Como foi participar da FEBRACE?
Foi uma sensação maravilhosa, uma troca de experiências incrível. Os avaliadores deram sugestões que agregaram muito ao meu estudo assim consegui melhorar minha pesquisa, a troca de conhecimento que aconteceu na FEBRACE com avaliadores como com demais participantes foi sensacional será para sempre uma lembrança maravilhosa da minha trajetória em feiras de ciências.

Quais dicas daria para quem quer participar de uma feira de ciências?

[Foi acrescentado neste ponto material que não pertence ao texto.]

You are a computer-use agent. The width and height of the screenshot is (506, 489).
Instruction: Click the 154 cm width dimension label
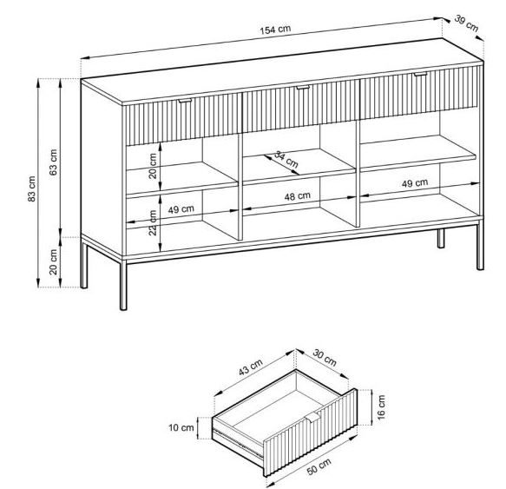[275, 30]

Se você quer participar de uma feira de ciências, você precisa desenvolver um projeto, mas isso não é difícil, você só precisa ter em mentes o que você gostaria de fazer para ajudar o mundo, ou a sociedade em que vivemos em um lugar melhor, coloque essas ideias em prática e faça acontecer. Sigam as dicas dos avaliadores, façam o que for solicitado, ouçam seus orientadores, eles são fundamentais para seu projeto acontecer, mas acima de tudo faça com amor, faça para tentar fazer a diferença no mundo, não faça para viajar ou ganhar prêmios pois isso será uma consequência do seu esforço e dedicação em desenvolver o projeto. O Brasil está cheio de feiras de ciências incríveis, participem sempre que possível pela troca de experiências, para mostrar para as outras pessoas o quão incrível é o projeto que você desenvolveu e não desista se você se deparar com falta de recursos, corra atrás, venda rifa, faça o que der de acordo com sua realidade, mas faça, pois, vai valer a pena.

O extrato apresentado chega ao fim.